If there's one thing that gets my guaranteed goat, it's generalizations. I aspire to become my high school english teacher, who would cover essays with cryptic abbreviations such as "RG," for "rash generalization." No crime was worse, in her eyes, than presuming on the seasoning of sauce for both goose and gander. This is why I ignore prize lists, bestsellers and other people's recommendations, boiling my own sauce out of weirdness such as Women & Sufism and film theory, which no-one really reads for fun. While the novel has to brave - must, even - an attempt at the general, it has always struck me that poetry is an art of the specific. Which is why, when poets turn to prose narrative, their novels tend to have the charm of the particular, the minute and the perverse. And which is also why I am so astonished by the badness of Dionne Brand's latest, What We All Long For.
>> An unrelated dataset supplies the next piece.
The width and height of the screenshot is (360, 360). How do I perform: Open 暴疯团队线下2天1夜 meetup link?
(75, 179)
In fairness, I should have seen it coming. Everyone on the planet - including some who write for the New York Times - think it's the greatest book ever. Rave reviews have raved late into the night. I have handsold a dozen or more copies based on other people's gushing adoration. But something wasn't right... I put the book on hold at the library when it first came out, and then didn't even buy it when it appeared in paperback a year later, even though I was still fifty-seventh in a list of four hundred and twenty. I just knew it would suck.
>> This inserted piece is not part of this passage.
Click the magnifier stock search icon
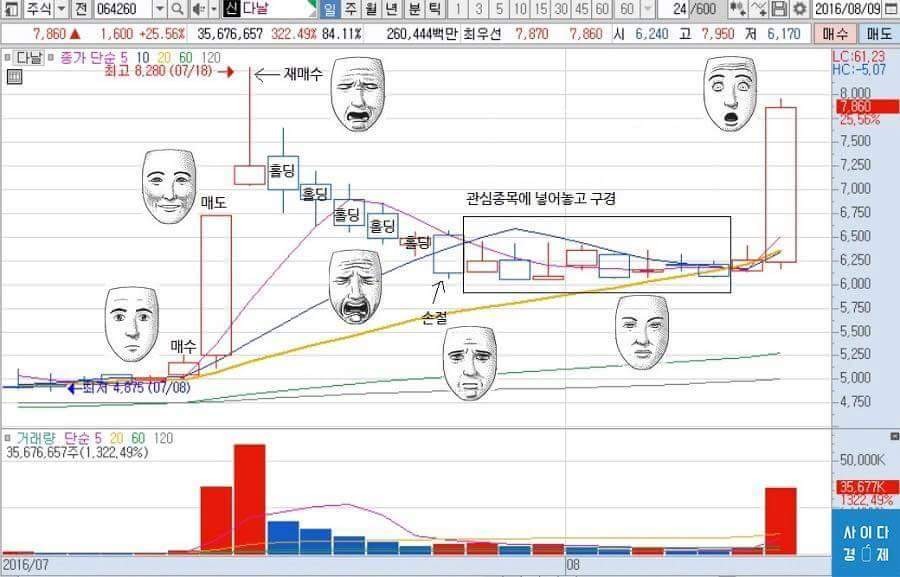This screenshot has height=577, width=900. [x=176, y=9]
Now, don't get me wrong - I love Brand's work. I have taught In Another Place Not Here, and own several volumes of her poetry. But something about how reviewers kept talking about how her new book was so "real," how it captured the spirit of the city, how it told the truth (because there is only one) about the immigrant experience in Canada, about racism, whatever - that's a government report, not a novel. Other people might read to see themselves reflected, to see the blinding truth but - that's the blinding obvious, duh!
I read to be surprised by things I didn't know (I knew), to be astonished by a detail or description so hallucinatory it couldn't possibly be for real. Not for wisdom, but for enchantment. Not for dialogue that sounds as if it were copied from an anti-racism education workbook, but for the incredible but true ways in which we sometimes speak without thinking, or think without speaking. Insight doesn't stick to the surface. It doesn't say "somehow" (I counted a dozen somehows in 5 pages) - it knows how. It never repeats itself, except when it means to.
But (unlike Brand) I don't generalise. Perhaps this is the book that others have longed for, and I respect their longing. But I wonder at the arrogance of that "all" and those it excludes, and the vagueness of its promise (what do we all long for? belonging, I surmise from 100 pages). I long for the specificity of an author who once longed to make something new, not mis-reproduce memories of eavesdropped streetcar chatter, not tell me things I already know.